* GIVEN TEXT *
▽

- A US master’s degree will now increase your chances of getting an H-1B visa as the US has reversed the order of conducting the ‘Regular’ and ‘Masters’ cap lottery.
- Now, the regular lottery will be conducted first, giving those with a higher degree a second chance of winning the H-1B lottery.
The United States Immigration and Citizenship Services (USCIS) has announced reversal of the order of conducting the ‘Regular’ and ‘Masters’ cap lottery for H-1B visas. The regular lottery will be conducted first, giving those with a US master’s or higher degree a second and better chance of winning the H-1B lottery. The annual quota for initial H-1B visa allotments remain unchanged at 85,000.
“The proposed process would result in an estimated increase of up to 16 percent (or 5,340 workers) in the number of selected H-1B beneficiaries with a master’s degree or higher from a US institution of higher education,” stated USCIS in statement released late on Friday night.
USCIS has also announced, the requirement for employers wishing to sponsor H-1B employees to first electronically register with the USCIS, during a designated registration period. TOI had analysed the impact of this move in its front-page edition of November 26. Full H-1B applications with supporting evidence will have to be filed only for registrations that were selected in the lottery, as opposed to the current practice where all applications have to be filed upfront. In this regard, USCIS has estimated the annual cost saving for sponsoring companies to range up to $ 76 million.
Annually, only 65,000 H-1B visas are alloted under the ‘Regular’ cap (also known as general quota). An additional 20,000 visas are allotted for those having an advanced degree from US universities – referred to as ‘Masters’ cap. Employers, submit applications for H-1B visa for employees they wish to sponsor for work in the US, during the first week of April and within days the quota is met. Thus, since 2013-14, the USCIS has had to resort to a lottery (random selection mechanism).
Currently, the ‘Masters’ cap lottery is conducted first, cases not selected in this lottery are then placed in the ‘Regular’ cap lottery for another round of random selection. For the 2018-19 season (FY ending September 30, 2019), the US agency received 1.90 lakh applications, of which 95885 were from those eligible for the ‘Masters’ cap.
“One aspect of the proposed rule is flipping the lottery order around. It proposes that the General lottery’ is first undertaken and will put all the ‘Masters’ cap eligible individuals through that lottery. Then, it will put unselected eligible people through the ‘Masters’ cap lottery. By reversing the order, it will improve the odds of those with US Master’s degrees and higher. However, it will have the effect of reducing chances for those with just a bachelors degree, it will also hurt doctors,” says Greg Siskind, founding partner at Siskind Susser, an immigration law firm.

△

* DATA BELOW *
▽

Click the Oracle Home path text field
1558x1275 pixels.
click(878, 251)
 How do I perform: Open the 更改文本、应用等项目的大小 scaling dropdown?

△

* WHAT TO WORK ON *
Pick up the article on the H-1B lottery order after its last sentence and continue it. The listing is unrelated to the article on H-1B visas and is provided as separate material.

* RESULT OF THE TASK *
Siskind explains, “Doctors who train in the US in graduate medical education (GME) programs don’t meet the definition of a US advanced degree for the purpose of qualifying in the bonus 20,000 lottery each year, because the GME does not end with a degree like a Master’s or a PhD with a flip in the lottery order, they will have worse odds than under the current system.” He points out to the shortage of doctors and the need for making it easier for expat medical practitioners to stay in the US.
According to Open Doors Data, nearly 16475 international students were enrolled for a graduate degree in the health profession during 2017-18. While the number of Indian students engaged in medical studies in US is not known, overall Indians constitute a major chunk of expatriate doctors. US employed nearly 60 percent of 86680 Indian doctors working overseas according to OECD’s international Migration Outlook (2015).
“The reversal in lottery order is likely to impact us. Most of our employees do not have advanced degrees from the US, this will make it more challenging to obtain an H-1B visa,” says an official in the legal team of a mid-sized tech company.
“It its announcement release, USCIS tries to claim that the proposal is a ‘merit-based rule’, but the only aspect that deals with merit is the idea of reversing the order in which the lotteries are conducted. There is nothing in the rule related to higher-paid or higher- skilled workers being selected first,” says Emily Neumann, immigration attorney and partner at Reddy & Nuemann.
The proposed rule covering both pre-registration and a reversal in the lottery order is an outcome of President Trump’s ‘Buy American, Hire American’ executive order. Public comments are open for 30 days and the aim is to usher in this rule by April 1, for the forthcoming H-1B filing season. However, the online registration requirement could be deffered if it cannot be implemented in time.